• _Task data_:
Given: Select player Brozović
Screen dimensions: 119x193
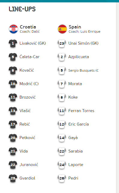Looking at the screenshot, I should (28, 97).
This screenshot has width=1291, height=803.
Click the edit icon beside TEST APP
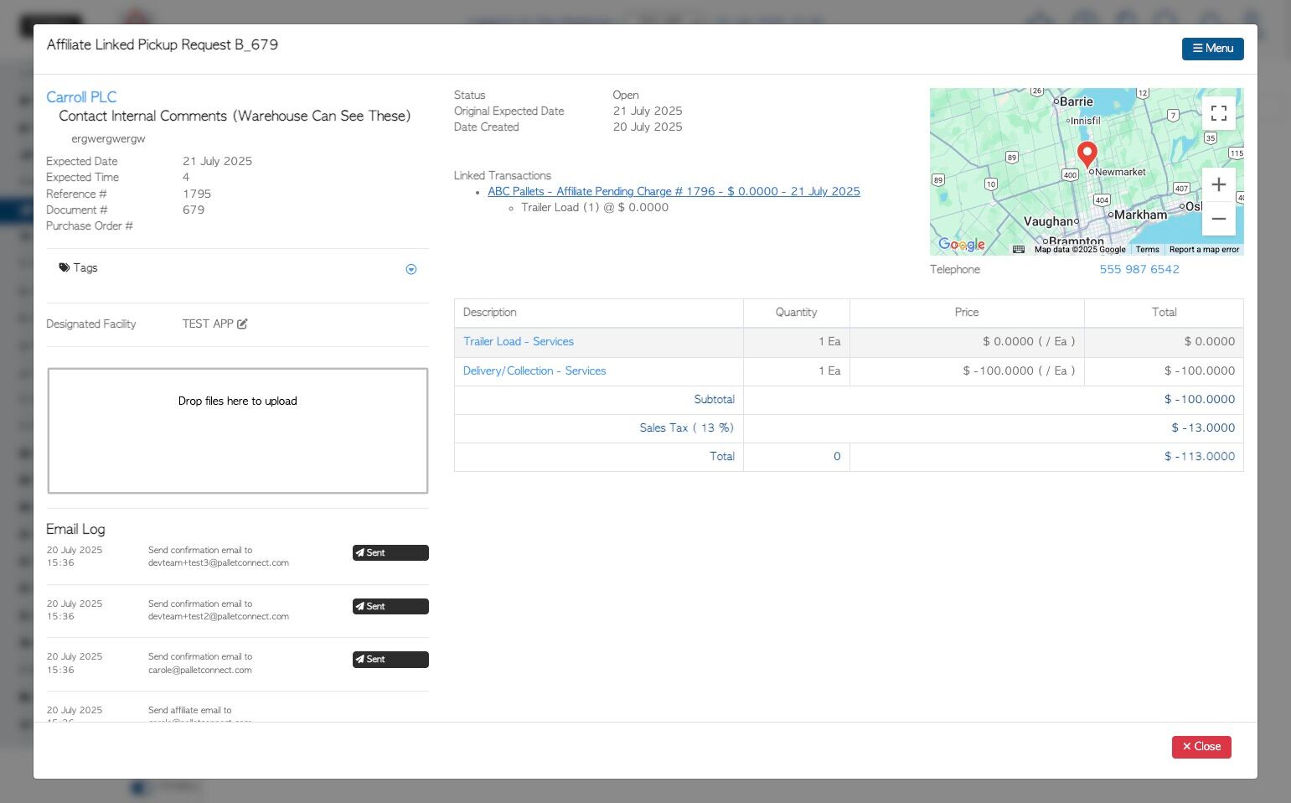coord(242,324)
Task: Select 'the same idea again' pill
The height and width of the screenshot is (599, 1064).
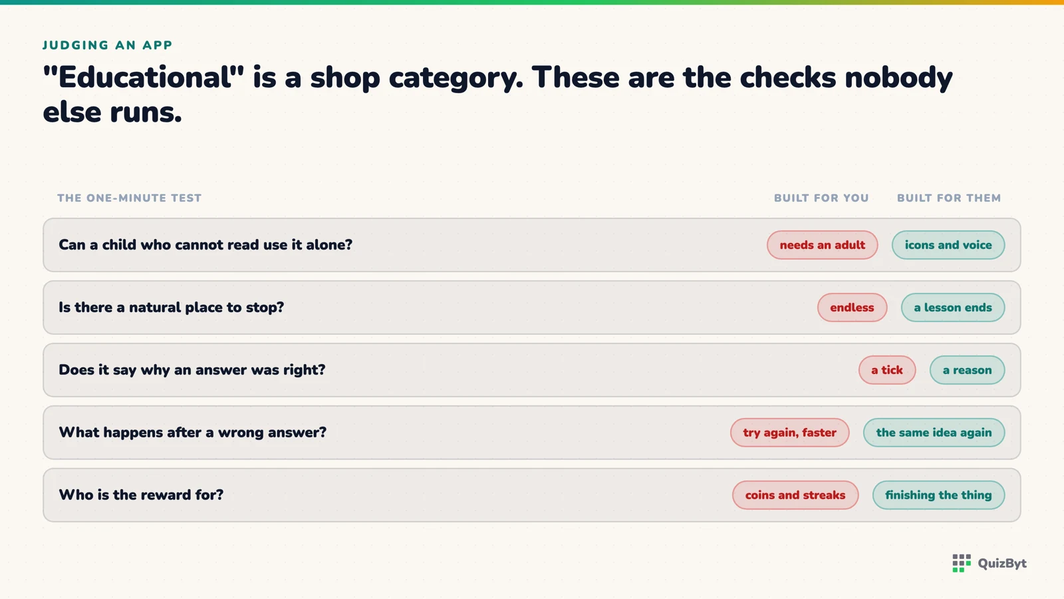Action: click(934, 433)
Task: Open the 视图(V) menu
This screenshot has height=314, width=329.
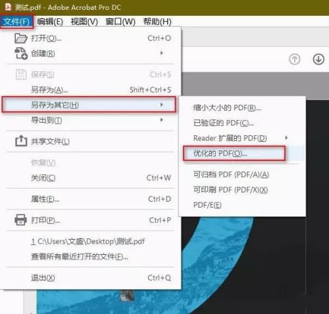Action: [84, 22]
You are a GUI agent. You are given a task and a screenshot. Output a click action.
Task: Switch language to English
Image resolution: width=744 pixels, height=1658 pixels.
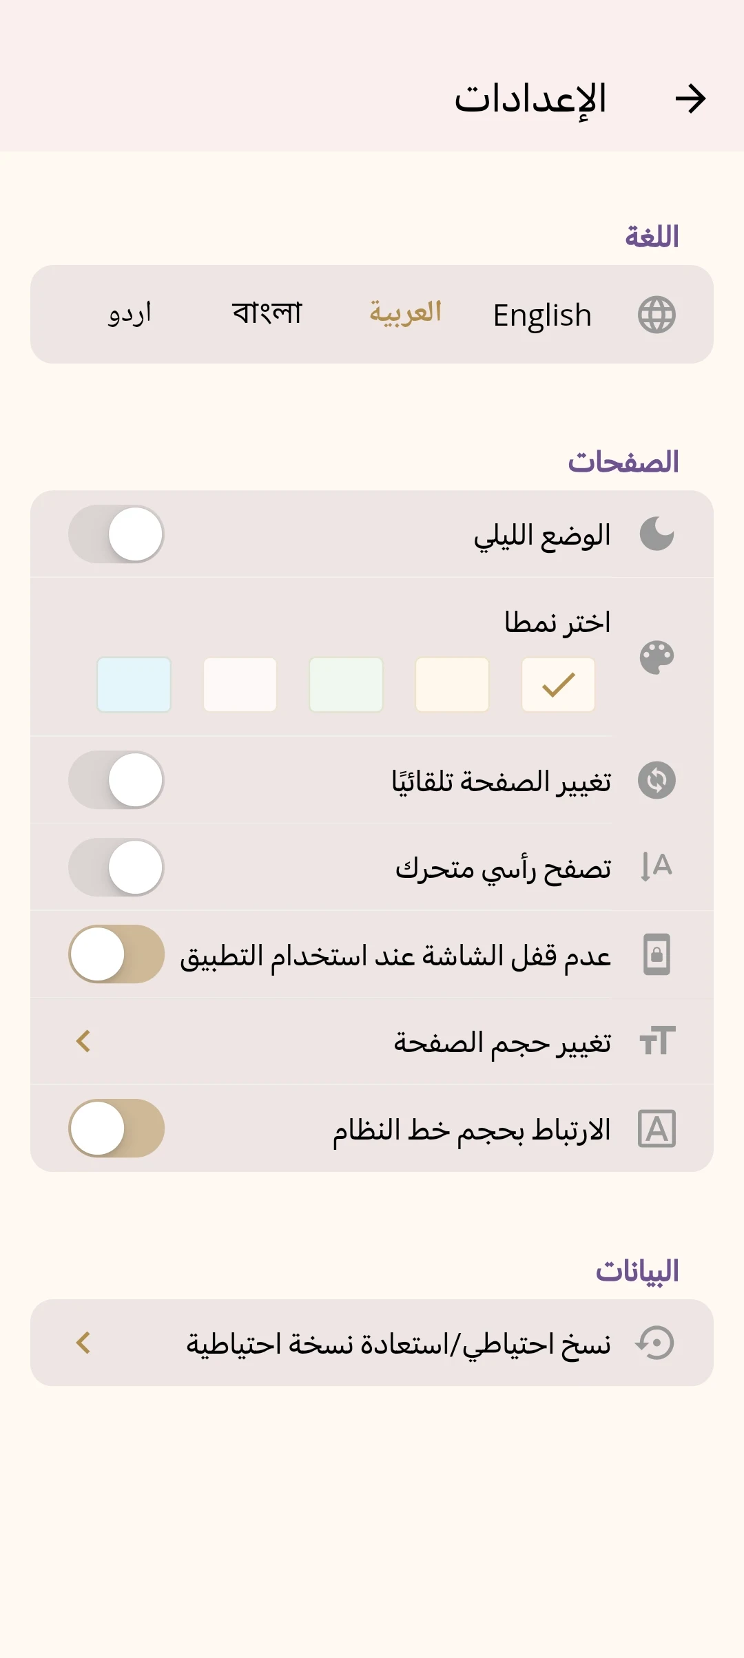pos(542,315)
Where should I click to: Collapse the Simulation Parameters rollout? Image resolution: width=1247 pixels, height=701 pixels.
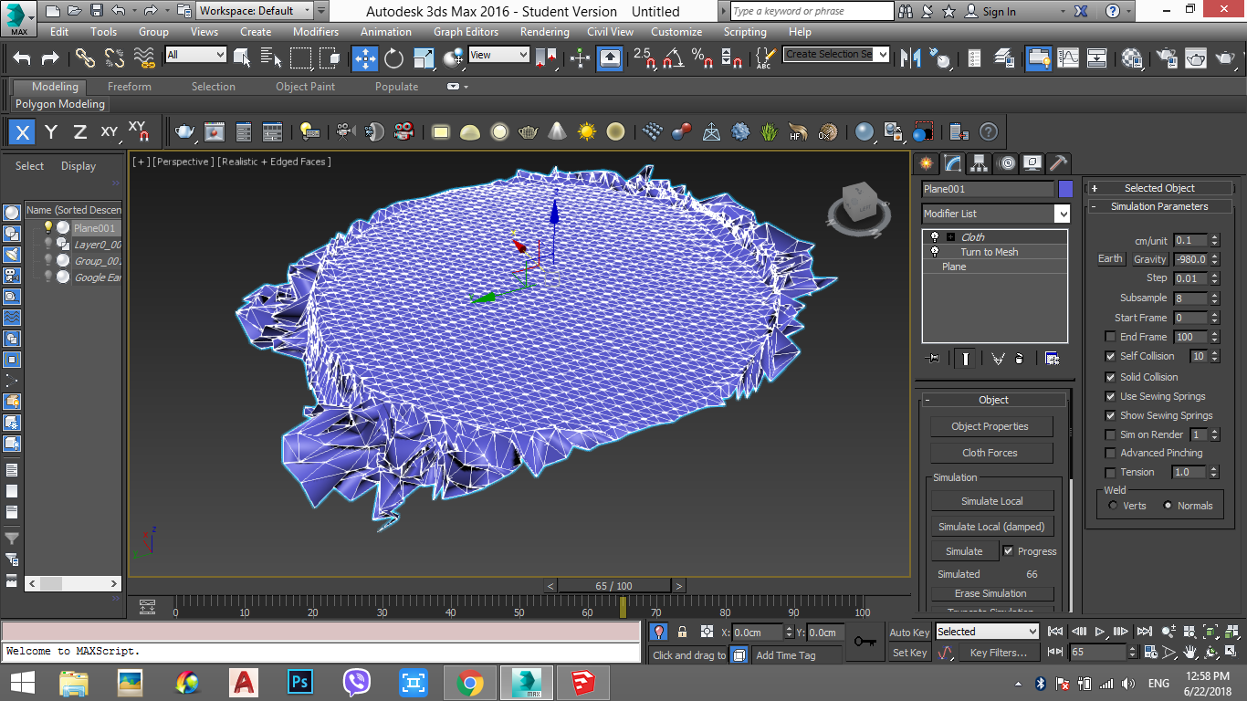(x=1158, y=206)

• _What to produce_: In your answer, give every line of the listing above exactly, and do not include the images.

• _Written response_:
Given: Select player Brozović
Screen dimensions: 119x193
Looking at the screenshot, I should (28, 97).
This screenshot has width=1291, height=803.
Click the edit icon beside TEST APP
coord(242,324)
Task: Select 'the same idea again' pill
The height and width of the screenshot is (599, 1064).
Action: click(934, 433)
Task: Open the 视图(V) menu
This screenshot has height=314, width=329.
Action: [84, 22]
You are a GUI agent. You are given a task and a screenshot. Output a click action.
Task: Switch language to English
Image resolution: width=744 pixels, height=1658 pixels.
pos(542,315)
Where should I click to: Collapse the Simulation Parameters rollout? Image resolution: width=1247 pixels, height=701 pixels.
(x=1158, y=206)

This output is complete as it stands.